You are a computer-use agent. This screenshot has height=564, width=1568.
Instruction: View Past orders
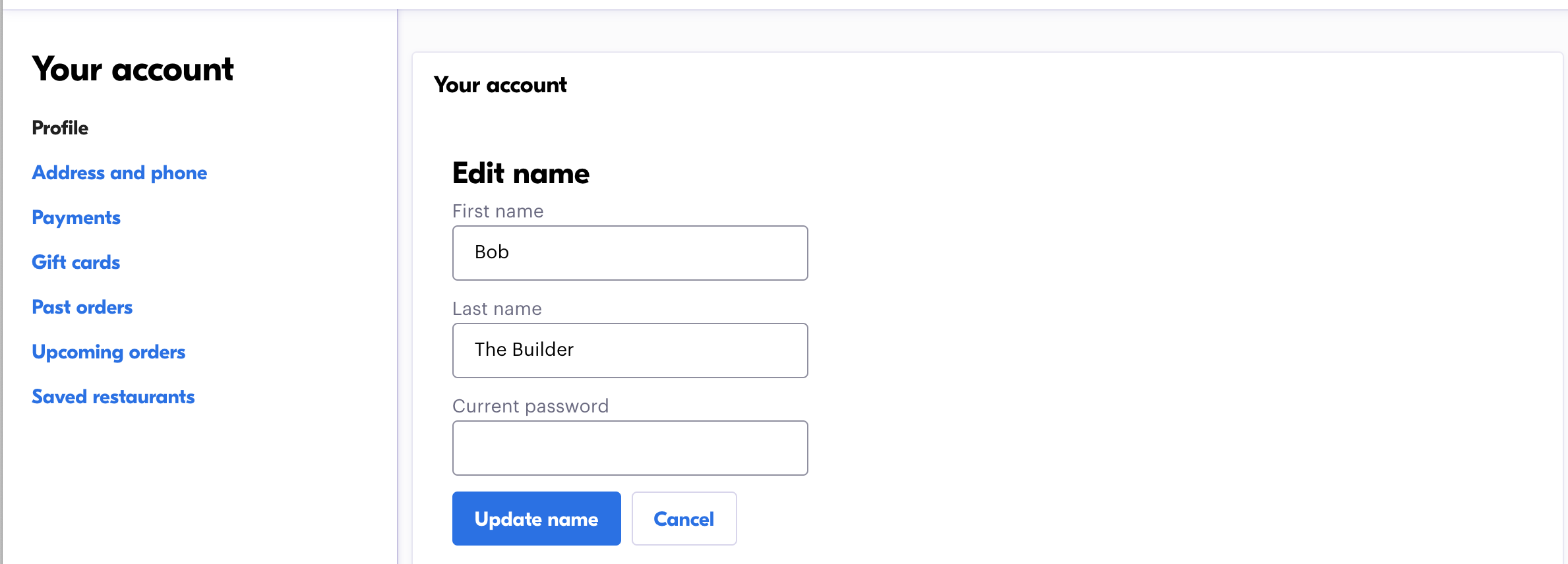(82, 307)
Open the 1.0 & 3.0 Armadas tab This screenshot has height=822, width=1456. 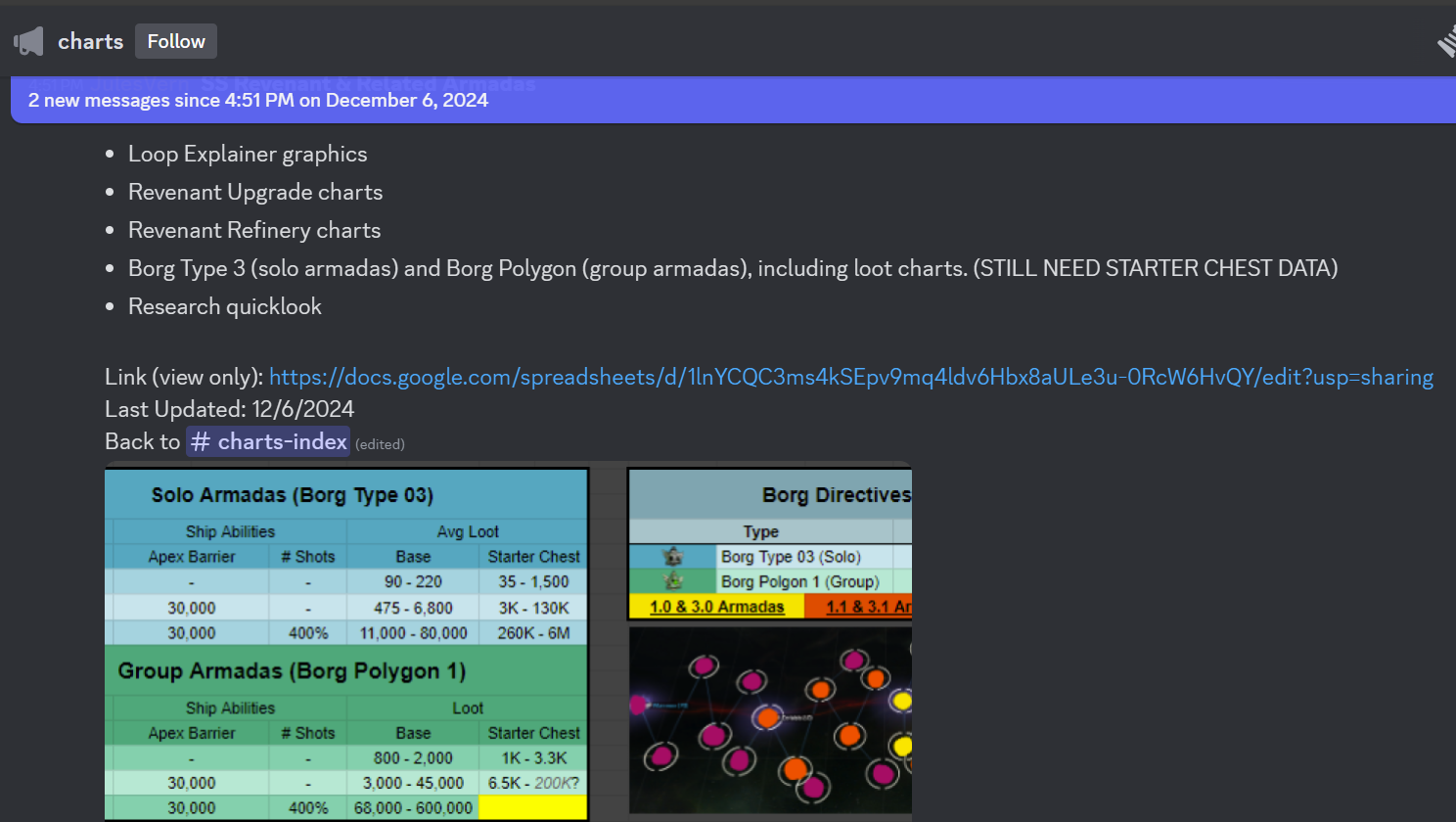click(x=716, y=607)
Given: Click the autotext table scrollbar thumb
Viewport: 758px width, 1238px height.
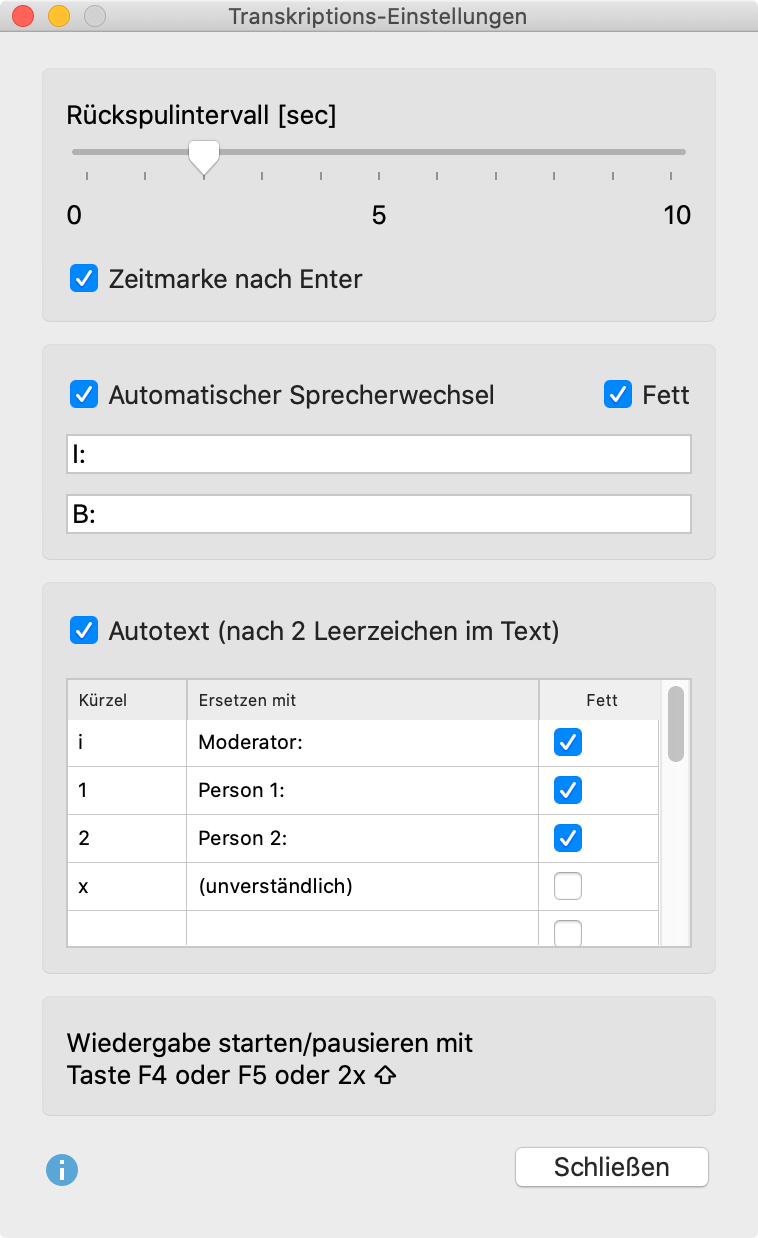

***

◆ **Requirement**: The answer should consist only of the lines from the line with "Given: Click the" through the last line of the data, repeated exactly; pictures stay out.

◆ **Output of the task**:
Given: Click the autotext table scrollbar thumb
Viewport: 758px width, 1238px height.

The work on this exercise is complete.